Dodano:   /  Zmieniono: 
„Za nogi wyciągnęli go z piwnicy i pijanego zostawili na parkingu” (fot. sxc.hu)Źródło:FreeImages.com
W Świdnicy w nocy z 6 na 7 lutego patrol straży miejskiej natrafił na parkingu na nieprzytomnego i wyziębionego mężczyznę. 20-latek w ciężkim stanie trafił do szpitala. Miał 4 promile alkoholu we krwi. Okazało się, że został tam zostawiony przez swoich pijanych kolegów. Dwaj mężczyźni trafili już do aresztu – informuje TVN 24.
– Trzej młodzi świdniczanie pili alkohol. Najpierw w lokalu, później przenieśli się do piwnicy w swoim domu. W pewnym momencie kontakt z najmłodszym z nich się urwał – powiedziała Ewa Ścierzyńska z Prokuratury Okręgowej w Świdnicy. – Koledzy postanowili zabawić się jego kosztem. Jego twarz oblali farbą i za nogi wyciągnęli go z piwnicy na dwór. Zostawili na pobliskim parkingu. Jak później tłumaczyli, cały czas go jednak obserwowali – dodała.

Nieprzytomnego i wyziębionego 20-latka znaleźli strażnicy miejscy. Odwieźli go do szpitala. – Był w bardzo ciężkim stanie.

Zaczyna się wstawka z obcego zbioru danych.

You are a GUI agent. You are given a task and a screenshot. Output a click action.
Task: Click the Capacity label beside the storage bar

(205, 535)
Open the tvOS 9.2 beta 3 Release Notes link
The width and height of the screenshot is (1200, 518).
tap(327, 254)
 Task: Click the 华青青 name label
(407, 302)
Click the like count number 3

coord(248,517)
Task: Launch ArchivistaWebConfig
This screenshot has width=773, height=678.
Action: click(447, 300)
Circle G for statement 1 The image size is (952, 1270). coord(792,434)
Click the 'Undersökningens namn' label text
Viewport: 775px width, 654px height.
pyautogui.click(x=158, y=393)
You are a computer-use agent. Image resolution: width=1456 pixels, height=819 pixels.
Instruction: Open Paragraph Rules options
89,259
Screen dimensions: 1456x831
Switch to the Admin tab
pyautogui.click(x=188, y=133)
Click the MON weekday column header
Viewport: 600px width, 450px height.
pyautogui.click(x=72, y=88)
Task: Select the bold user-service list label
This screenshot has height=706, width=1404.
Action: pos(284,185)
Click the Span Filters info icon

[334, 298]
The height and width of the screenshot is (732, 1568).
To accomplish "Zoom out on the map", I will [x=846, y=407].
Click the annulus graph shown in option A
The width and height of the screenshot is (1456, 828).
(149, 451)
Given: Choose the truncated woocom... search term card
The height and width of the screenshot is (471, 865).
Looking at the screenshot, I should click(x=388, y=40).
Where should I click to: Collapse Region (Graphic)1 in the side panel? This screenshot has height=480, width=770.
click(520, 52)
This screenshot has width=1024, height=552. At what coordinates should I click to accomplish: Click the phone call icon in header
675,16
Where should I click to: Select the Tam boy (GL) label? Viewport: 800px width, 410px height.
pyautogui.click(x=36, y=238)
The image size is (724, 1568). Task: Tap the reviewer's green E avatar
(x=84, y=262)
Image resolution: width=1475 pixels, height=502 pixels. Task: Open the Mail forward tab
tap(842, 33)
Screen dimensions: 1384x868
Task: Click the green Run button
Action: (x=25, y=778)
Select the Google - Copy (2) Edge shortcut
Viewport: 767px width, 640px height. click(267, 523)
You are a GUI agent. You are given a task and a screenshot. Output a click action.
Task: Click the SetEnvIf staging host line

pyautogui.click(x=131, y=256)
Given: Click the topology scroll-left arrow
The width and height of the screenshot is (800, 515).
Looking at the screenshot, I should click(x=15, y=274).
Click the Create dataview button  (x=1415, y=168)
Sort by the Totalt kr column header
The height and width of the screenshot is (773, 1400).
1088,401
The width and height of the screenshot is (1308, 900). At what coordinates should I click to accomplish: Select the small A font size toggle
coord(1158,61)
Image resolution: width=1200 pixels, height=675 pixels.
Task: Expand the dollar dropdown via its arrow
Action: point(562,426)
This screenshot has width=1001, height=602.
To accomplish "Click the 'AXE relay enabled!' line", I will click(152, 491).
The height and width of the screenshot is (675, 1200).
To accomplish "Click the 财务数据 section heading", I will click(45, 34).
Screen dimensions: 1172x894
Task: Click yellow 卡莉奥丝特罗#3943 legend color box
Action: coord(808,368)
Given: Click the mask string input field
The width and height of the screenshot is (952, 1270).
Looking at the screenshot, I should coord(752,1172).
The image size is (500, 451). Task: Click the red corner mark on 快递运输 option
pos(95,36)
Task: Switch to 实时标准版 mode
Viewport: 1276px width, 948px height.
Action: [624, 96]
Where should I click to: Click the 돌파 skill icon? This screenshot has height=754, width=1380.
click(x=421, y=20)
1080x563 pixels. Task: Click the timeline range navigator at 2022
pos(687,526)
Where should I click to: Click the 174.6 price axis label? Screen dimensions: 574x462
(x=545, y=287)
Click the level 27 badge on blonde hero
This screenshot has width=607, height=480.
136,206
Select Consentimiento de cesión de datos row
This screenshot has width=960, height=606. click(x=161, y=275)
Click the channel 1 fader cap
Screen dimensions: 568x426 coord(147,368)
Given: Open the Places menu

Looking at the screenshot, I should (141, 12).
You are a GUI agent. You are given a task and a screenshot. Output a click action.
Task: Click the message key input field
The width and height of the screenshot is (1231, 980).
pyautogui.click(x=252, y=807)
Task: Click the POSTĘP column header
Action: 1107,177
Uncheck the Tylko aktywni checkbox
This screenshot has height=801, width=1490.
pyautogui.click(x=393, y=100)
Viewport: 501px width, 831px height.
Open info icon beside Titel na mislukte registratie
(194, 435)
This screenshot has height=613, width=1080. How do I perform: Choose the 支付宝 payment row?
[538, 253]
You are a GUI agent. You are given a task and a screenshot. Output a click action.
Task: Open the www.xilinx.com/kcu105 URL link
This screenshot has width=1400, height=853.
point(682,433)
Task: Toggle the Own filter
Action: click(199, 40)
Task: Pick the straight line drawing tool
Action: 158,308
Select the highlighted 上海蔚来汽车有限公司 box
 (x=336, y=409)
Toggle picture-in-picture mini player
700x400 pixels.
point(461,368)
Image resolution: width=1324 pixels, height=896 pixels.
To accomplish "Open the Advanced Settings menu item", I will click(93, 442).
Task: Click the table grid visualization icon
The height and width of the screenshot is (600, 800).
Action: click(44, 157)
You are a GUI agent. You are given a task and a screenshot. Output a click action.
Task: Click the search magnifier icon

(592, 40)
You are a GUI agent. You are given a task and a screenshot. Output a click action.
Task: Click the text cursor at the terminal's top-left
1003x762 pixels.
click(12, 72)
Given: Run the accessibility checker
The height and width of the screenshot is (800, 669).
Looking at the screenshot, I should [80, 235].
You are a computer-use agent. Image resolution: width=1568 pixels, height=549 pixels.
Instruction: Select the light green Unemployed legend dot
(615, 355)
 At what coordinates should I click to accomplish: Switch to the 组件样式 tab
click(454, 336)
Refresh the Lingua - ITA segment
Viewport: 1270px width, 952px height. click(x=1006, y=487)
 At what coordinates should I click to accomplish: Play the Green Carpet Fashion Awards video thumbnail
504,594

Farba dostała się do dróg oddechowych, dlatego miał poważne niedotlenienie mózgu – powiedziała Ścierzyńska.

Mateusz T. i Daniel P., koledzy pozostawionego na parkingu 20-latka szybko zostali ujęci. – Przyznali się do winy, ale każdy z nich umniejszał swoją rolę w sprawie. Tłumaczyli, że był to tylko żart – wyjaśniła prokurator. – Sąd zdecydował o trzymiesięcznym areszcie tymczasowym. Teraz mężczyzn czekają również badania psychiatryczne.

Obaj mężczyźni usłyszeli zarzuty. Za umyślne spowodowanie ciężkiego uszczerbku na zdrowiu i nie udzielenie pomocy grozi im do 10 lat więzienia.